I fully agree! Detailed model has been validated for a broad range of operating conditions? Validity should be checked …

Mathadon commented 6 years ago

@MassimoCimmino I think the model depends on four external variables: 2 temperatures and 2 mass flow rates? So we would need a 4D table unless the number of independent variables can be reduced somehow. Polynomials could be easier to implement, but are prone to overfitting..

An idea for a generic workflow to automatically derive table/polynomial models from stationary components: We could create a Modelica model (template) that automatically performs a parameter sweep for a developer-defined set of inputs (independent variables) and automatically generates interpolation points for a set of developer-defined outputs (dependent variables) using a Modelica algorithm or something similar. This model can be packaged into an FMU and shipped with the library. The FMU could be called in the initial algorithm section of a simplified model using C-functions, which passes model parameters. The reduced order model (table or polynomial) can then be generated on the fly using the FMU. Results (table interpolation points or polynomial coefficients) can be cached such that initialization overhead occurs only when the user changes input parameters. This approach does not require python and could be used for any component model that does not have states and only a limited set of dependent variables. We would however need a copy of the (JModelica) FMI shared libraries.

Setting this up would be a bit of work, but it would be generic. Very slow, badly designed models could in theory be speeded up significantly without having to put in the time to 'fix' the model equations. If we'd use polynomials then we'd have some work though to check whether the resulting polynomials are not overfitted. Or we could use a different set of basis functions that are less prone to overfitting. Ideally the user can specify the causality of the polynomials: whether an output is computed from an input or vice versa.

For optimization purposes polynomials or other basis functions are preferred over tables since tables cannot be parsed through JModelica.

MassimoCimmino commented 6 years ago

@lievehelsen Right now the model parameters have been calibrated so that predicted performance (capacity and COP) matches the manufacturer data over their full range.

@Mathadon @mwetter I wonder if some hybrid method inbetween the thermophysical model and a data map model could increase the computational efficiency (and maybe increase accuracy). The model in Buildings has 8 calibrated parameters that are divided into the three components: Evaporator (1), Condenser (1) and Compressor (6). The Compressor model is the one slowing down calculations because it needs to evaluate the rerigerant's equation of state. It's interfaces are Evaporating temperature, Condensing temperature, Load-side heat transfer rate, Source-side heat transfer rate, and Power input.

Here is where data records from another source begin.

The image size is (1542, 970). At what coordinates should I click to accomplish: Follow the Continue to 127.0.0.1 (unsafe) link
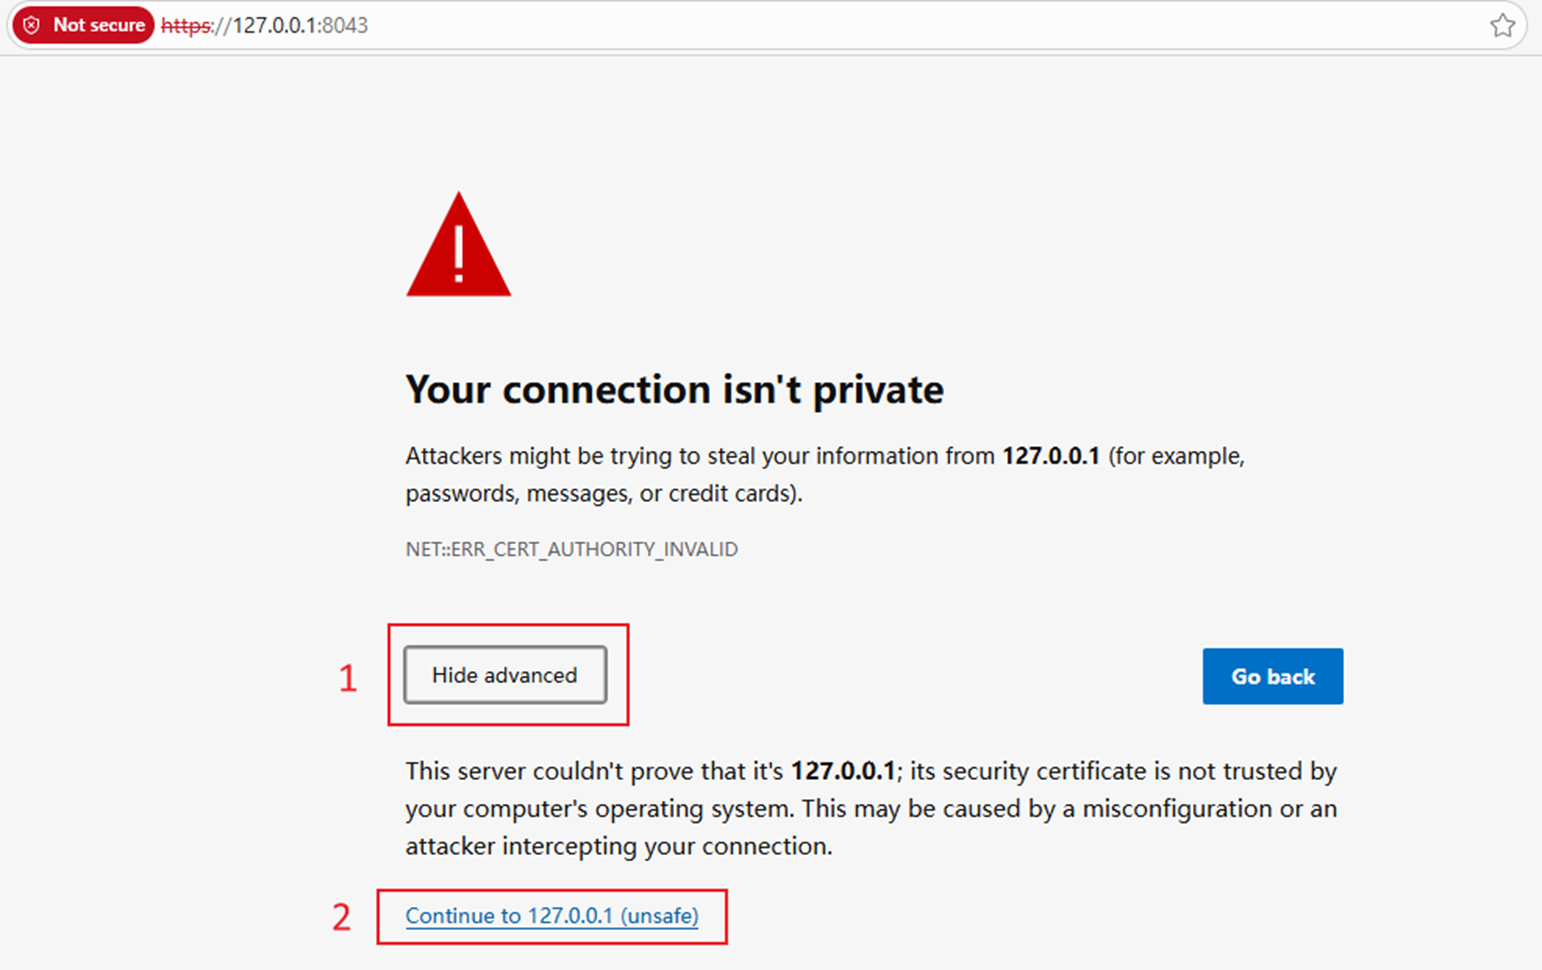[551, 915]
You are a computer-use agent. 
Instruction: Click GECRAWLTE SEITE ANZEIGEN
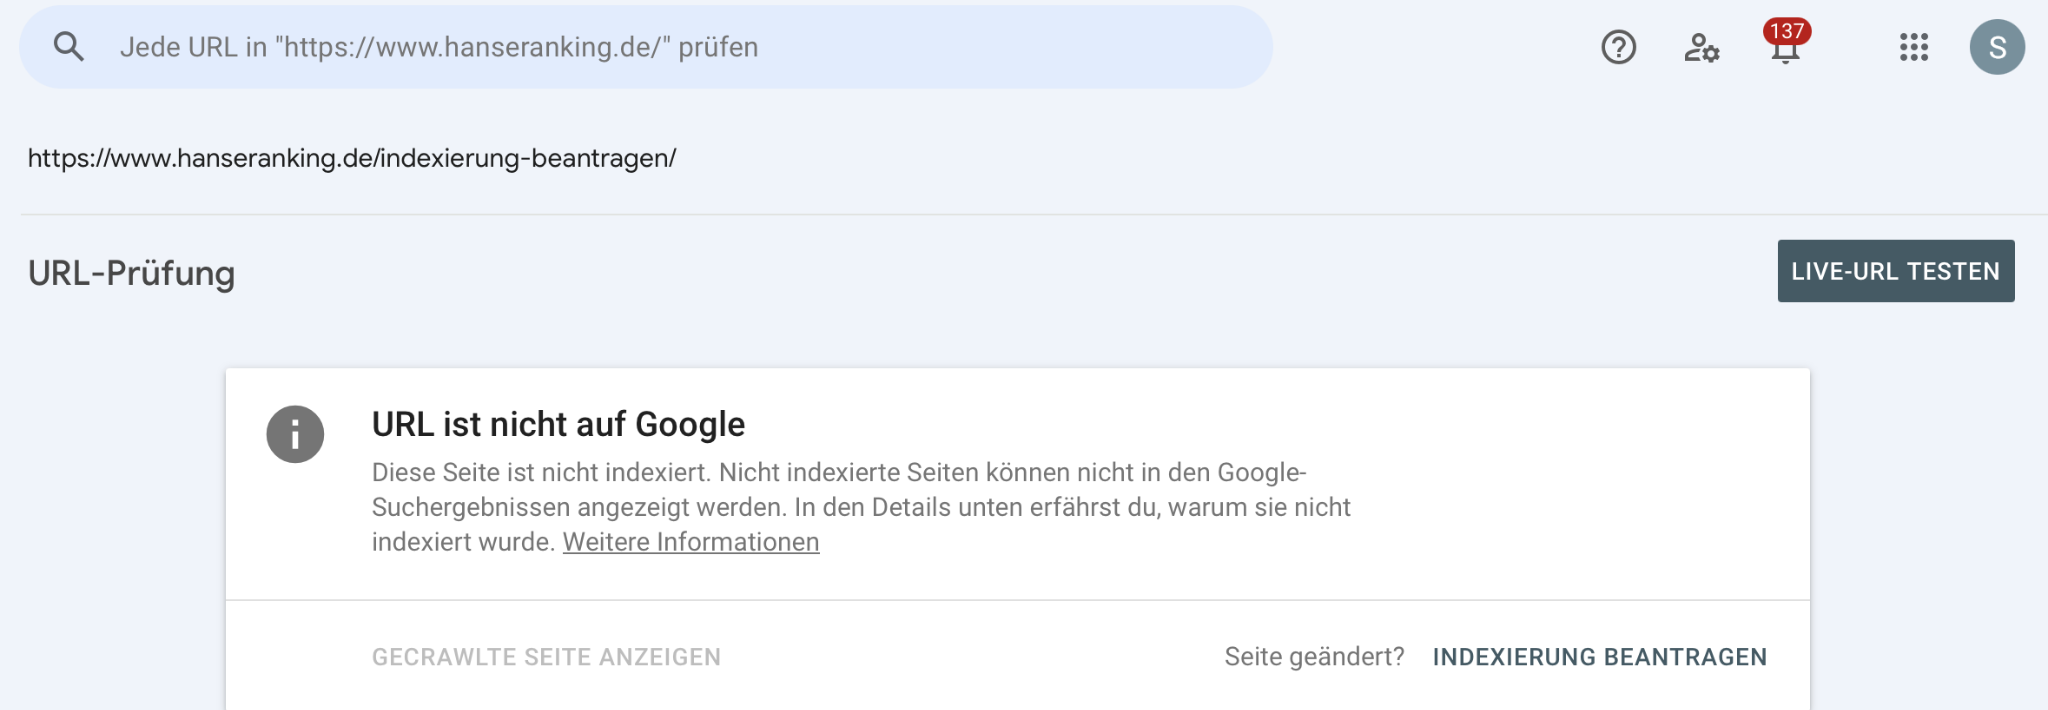point(546,657)
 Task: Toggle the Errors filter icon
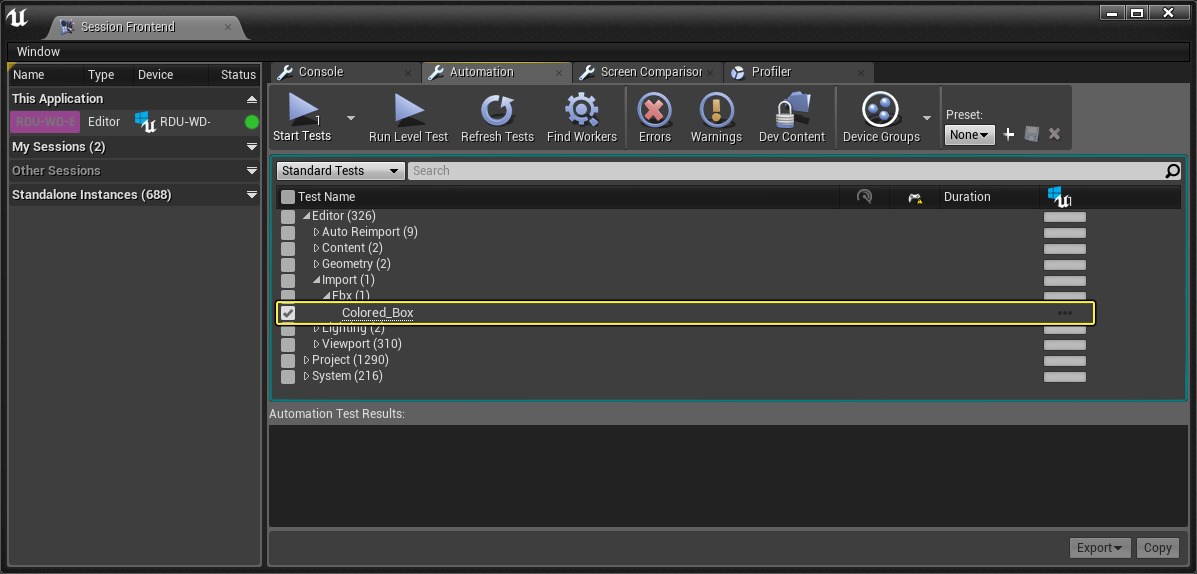point(655,110)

This model could be replaced by a 2D table that returns the last 3 as a function of Evaporating and Condensing temperatures. The Evaporator and Condenser models handle the mass flow rate dependency from the epsilon-NTU method.

This requires a new callibration algorithm to fit the parameters for the Evaporator and Condenser and generate performance tables based on temperatures only.

Mathadon commented 6 years ago

@mwetter is there an interest to merge the heat pump model of @MassimoCimmino into IBPSA?

mwetter commented 6 years ago

That would be fine with me if others are interested.

damienpicard commented 6 years ago

+1 for merging the heat pump model

damienpicard commented 6 years ago

@Mathadon shouldn't we include that heat pump model in v2.0 of IDEAS?

Mathadon commented 6 years ago

This model has been merged into the IBPSA library.